Aceros de máquinas

Son aceros destinados a la fabricación de elementos que ejercen funciones de responsabilidad en el guiado o en la transmisión de las partes móviles de las máquinas.


Se pueden agrupar en cuatro categorías:

Aceros de bonificación (temple y revenido a alta temperatura)
Aceros destinados a la fabricación de piezas resistentes (generalmente sometidas a fatiga) de las transmisiones y sistemas de guiado de las máquinas (árboles y ejes, cigüeñales, bulones, bielas, palancas).
Son materiales con capacidad de temple y revenido en tota la masa (se usan también para temple superficial)

Aceros de endurecimiento superficial
Aceros destinados a la fabricación de piezas que materializan los enlaces de las máquinas (cojinetes y guías de deslizamiento, rodamientos y guías lineales, ruedas dentadas, levas).
Combinan unas elevadas características superficiales (dureza, resistencia al desgaste, resistencia a la fatiga superficial) con una buena tenacidad en el núcleo para soportar golpes y sacudidas.
Entre ellos hay los aceros de cementación y los aceros de nitruración.

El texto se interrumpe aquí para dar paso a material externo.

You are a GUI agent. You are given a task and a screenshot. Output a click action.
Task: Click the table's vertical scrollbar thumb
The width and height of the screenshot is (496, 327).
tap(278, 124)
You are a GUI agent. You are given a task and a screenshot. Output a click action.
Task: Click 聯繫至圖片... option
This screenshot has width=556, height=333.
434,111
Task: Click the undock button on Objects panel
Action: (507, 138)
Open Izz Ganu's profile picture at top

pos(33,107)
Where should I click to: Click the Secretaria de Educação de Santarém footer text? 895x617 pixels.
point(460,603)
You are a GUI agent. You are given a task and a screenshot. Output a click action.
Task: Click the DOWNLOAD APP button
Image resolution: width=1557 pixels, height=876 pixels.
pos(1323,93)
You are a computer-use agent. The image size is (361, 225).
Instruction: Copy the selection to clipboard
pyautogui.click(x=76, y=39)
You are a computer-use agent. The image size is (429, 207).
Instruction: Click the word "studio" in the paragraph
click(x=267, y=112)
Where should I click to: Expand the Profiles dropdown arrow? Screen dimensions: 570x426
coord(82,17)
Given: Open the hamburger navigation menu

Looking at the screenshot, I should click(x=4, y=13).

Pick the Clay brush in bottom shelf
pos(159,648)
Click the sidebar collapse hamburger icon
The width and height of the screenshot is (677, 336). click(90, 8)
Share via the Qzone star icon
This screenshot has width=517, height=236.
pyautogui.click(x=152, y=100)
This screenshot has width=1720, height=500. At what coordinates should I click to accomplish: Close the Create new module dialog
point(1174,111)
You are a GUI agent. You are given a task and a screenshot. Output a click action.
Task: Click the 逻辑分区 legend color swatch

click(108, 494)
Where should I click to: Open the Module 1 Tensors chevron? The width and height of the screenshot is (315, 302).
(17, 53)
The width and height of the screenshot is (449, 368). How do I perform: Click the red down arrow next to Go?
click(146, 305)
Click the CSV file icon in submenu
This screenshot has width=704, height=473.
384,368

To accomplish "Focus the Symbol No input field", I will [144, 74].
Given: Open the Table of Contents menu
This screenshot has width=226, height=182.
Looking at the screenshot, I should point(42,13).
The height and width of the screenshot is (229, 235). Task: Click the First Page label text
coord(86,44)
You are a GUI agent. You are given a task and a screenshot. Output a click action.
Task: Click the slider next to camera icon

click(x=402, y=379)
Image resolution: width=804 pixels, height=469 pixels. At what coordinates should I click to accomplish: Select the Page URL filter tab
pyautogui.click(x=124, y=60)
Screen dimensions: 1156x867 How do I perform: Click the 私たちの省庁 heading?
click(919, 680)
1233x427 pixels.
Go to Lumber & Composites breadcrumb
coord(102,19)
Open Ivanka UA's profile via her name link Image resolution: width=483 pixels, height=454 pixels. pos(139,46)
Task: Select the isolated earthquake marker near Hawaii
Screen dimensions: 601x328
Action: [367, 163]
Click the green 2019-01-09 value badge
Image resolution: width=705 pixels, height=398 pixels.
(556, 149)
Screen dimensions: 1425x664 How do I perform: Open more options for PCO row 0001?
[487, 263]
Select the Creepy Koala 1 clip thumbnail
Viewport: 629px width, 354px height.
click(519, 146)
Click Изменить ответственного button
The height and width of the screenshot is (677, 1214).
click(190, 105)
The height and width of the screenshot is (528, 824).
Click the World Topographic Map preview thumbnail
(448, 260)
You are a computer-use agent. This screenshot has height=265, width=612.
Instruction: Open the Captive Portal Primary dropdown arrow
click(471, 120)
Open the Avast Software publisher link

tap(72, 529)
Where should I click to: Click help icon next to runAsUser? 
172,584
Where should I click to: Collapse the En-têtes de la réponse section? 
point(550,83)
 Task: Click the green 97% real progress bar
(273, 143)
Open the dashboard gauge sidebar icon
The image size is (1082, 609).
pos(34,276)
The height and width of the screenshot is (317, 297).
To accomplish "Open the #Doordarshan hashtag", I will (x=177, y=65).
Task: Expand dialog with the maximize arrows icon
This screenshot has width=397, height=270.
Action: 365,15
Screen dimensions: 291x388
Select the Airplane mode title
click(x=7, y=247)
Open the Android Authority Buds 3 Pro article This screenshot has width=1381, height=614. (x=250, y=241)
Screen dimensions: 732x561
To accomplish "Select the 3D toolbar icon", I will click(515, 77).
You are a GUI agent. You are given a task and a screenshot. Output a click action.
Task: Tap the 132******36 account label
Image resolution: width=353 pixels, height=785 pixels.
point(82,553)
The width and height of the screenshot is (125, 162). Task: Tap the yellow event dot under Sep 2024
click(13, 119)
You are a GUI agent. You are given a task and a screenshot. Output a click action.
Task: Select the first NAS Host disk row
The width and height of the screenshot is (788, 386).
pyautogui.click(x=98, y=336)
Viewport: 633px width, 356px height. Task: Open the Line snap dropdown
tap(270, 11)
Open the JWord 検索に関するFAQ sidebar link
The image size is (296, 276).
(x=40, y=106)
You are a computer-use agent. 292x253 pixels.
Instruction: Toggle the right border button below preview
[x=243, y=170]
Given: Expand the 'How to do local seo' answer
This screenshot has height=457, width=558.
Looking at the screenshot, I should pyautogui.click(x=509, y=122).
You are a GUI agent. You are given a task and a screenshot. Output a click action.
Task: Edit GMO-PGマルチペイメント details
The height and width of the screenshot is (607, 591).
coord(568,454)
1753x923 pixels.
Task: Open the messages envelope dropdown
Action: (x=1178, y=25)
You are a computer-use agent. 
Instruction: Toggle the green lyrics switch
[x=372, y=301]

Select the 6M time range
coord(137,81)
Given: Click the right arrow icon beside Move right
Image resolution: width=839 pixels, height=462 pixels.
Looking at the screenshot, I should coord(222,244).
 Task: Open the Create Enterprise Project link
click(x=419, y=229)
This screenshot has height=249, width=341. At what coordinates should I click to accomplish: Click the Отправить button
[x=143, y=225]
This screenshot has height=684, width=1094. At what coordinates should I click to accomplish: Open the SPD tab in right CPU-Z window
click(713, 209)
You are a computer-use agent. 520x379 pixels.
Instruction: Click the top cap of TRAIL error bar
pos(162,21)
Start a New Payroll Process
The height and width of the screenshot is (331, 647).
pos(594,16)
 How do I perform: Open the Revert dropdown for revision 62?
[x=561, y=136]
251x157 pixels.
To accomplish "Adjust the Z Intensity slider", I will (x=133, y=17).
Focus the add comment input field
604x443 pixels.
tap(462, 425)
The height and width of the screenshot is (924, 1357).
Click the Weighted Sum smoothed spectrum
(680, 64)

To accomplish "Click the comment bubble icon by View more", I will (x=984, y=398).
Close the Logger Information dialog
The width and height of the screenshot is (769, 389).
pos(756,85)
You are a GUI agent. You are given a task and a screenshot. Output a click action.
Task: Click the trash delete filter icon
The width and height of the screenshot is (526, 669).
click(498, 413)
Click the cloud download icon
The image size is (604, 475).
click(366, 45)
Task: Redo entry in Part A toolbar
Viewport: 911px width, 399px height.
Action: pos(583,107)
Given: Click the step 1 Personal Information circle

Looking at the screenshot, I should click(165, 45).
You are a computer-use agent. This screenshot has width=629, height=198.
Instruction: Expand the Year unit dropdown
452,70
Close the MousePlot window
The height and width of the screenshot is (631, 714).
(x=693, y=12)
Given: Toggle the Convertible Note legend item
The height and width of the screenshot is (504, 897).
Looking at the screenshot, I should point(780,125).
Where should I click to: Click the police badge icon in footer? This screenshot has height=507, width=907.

Aceros de alto límite elástico (aceros de muelles)
Aceros destinados a la fabricación de piezas de máquinas que durante su funcionamiento experimentan grandes deformaciones elásticas, a menudo bajo solicitaciones dinámicas (muelles, elementos elásticos).
Combinan un alto límite elástico (posibilidad de grandes deformaciones), una buena resistencia a la fluencia (prácticamente no ceden con el tiempo) y una resistencia a la fatiga elevada (soportan cargas repetidas).

Aceros para mecanizar (aceros de fácil mecanización)
Aceros destinados a la fabricación de piezas que requieren un gran volumen de mecanización para su conformación.
Muchos de ellos derivan de aceros de bonificación o de cementación con adiciones de elementos que los hacen más aptos para la mecanización.